Stored dataset items:

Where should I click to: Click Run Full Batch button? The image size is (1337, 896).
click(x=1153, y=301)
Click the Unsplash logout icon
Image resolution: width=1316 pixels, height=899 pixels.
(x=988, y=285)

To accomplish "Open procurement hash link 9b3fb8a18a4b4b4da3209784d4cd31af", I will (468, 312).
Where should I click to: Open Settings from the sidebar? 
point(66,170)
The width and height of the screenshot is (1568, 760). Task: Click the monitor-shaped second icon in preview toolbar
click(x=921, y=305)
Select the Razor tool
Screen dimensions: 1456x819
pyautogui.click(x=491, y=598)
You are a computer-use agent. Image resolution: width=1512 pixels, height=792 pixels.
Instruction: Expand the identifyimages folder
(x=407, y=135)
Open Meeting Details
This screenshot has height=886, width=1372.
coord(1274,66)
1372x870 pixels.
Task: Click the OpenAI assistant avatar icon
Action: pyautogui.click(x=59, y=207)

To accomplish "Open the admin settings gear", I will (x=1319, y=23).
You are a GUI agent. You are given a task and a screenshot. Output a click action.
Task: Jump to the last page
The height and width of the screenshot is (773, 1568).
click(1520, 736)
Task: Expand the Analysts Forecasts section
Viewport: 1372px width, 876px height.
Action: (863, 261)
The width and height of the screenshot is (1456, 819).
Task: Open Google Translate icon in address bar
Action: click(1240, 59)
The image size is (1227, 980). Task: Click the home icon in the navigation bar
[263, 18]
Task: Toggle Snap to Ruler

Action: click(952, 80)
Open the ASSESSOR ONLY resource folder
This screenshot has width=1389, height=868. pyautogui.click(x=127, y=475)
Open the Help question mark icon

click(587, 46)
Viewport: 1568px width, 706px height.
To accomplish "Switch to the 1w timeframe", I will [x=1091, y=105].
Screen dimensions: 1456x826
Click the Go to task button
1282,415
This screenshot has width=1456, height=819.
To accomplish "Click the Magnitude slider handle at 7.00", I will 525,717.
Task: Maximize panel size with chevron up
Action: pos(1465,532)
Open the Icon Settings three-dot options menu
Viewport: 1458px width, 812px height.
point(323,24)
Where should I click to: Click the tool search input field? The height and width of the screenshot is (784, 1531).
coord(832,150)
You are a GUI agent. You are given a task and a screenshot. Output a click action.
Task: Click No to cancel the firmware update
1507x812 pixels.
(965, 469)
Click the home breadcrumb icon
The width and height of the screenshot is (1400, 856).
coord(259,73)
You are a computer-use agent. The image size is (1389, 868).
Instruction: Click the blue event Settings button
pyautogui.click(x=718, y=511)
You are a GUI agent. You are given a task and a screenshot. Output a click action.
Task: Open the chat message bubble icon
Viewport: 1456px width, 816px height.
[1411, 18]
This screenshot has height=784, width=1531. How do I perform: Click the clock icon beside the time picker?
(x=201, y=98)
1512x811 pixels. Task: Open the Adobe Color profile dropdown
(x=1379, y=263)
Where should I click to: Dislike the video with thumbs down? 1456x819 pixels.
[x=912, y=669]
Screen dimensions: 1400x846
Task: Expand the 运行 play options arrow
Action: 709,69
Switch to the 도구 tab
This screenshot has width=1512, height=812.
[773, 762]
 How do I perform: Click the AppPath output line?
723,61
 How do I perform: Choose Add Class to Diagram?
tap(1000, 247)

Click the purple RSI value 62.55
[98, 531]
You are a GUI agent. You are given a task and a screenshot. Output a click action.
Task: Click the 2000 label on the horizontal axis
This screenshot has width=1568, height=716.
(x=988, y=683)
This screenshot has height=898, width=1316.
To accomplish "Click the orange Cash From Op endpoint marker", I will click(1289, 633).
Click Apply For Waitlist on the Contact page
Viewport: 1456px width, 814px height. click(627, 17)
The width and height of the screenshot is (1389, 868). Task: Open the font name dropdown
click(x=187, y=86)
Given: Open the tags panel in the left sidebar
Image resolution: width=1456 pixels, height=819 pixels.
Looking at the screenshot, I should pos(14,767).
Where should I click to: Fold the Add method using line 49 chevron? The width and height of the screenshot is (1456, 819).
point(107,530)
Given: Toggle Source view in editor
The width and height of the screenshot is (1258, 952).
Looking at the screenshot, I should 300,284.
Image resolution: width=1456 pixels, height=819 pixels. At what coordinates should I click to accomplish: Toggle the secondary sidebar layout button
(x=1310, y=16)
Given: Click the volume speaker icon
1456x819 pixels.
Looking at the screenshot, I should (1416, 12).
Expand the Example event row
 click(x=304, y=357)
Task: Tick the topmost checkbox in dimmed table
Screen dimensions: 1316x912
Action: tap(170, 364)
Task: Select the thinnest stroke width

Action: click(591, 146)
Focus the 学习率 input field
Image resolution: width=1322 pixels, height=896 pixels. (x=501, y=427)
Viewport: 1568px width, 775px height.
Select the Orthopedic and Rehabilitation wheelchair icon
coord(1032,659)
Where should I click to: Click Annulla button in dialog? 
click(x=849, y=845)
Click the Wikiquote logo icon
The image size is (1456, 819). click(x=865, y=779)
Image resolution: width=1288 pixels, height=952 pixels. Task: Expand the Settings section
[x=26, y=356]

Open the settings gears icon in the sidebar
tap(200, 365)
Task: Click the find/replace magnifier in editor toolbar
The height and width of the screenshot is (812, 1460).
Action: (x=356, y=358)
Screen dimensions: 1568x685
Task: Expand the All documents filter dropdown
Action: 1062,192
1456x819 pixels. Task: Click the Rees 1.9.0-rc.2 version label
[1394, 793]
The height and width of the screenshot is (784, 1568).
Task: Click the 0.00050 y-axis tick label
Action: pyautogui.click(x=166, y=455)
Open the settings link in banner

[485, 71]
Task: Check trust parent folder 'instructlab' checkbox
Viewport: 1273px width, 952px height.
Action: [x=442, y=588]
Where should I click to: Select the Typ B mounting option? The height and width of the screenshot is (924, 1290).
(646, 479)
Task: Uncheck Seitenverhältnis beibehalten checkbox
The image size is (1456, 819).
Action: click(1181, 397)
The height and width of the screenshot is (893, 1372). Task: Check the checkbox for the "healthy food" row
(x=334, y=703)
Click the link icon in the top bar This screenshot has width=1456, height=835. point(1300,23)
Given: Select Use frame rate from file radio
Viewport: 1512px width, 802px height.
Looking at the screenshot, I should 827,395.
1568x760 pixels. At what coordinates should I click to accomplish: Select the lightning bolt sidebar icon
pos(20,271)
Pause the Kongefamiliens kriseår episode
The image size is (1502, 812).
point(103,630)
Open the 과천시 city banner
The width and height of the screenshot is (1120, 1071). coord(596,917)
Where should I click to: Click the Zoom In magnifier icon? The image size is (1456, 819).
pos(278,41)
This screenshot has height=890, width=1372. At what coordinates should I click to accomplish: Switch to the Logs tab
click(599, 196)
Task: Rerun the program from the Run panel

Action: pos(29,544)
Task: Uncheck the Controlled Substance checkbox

The problem: Using the entries above, work out how many lines include the word "computer", and give only that count.

Answer for the task: 2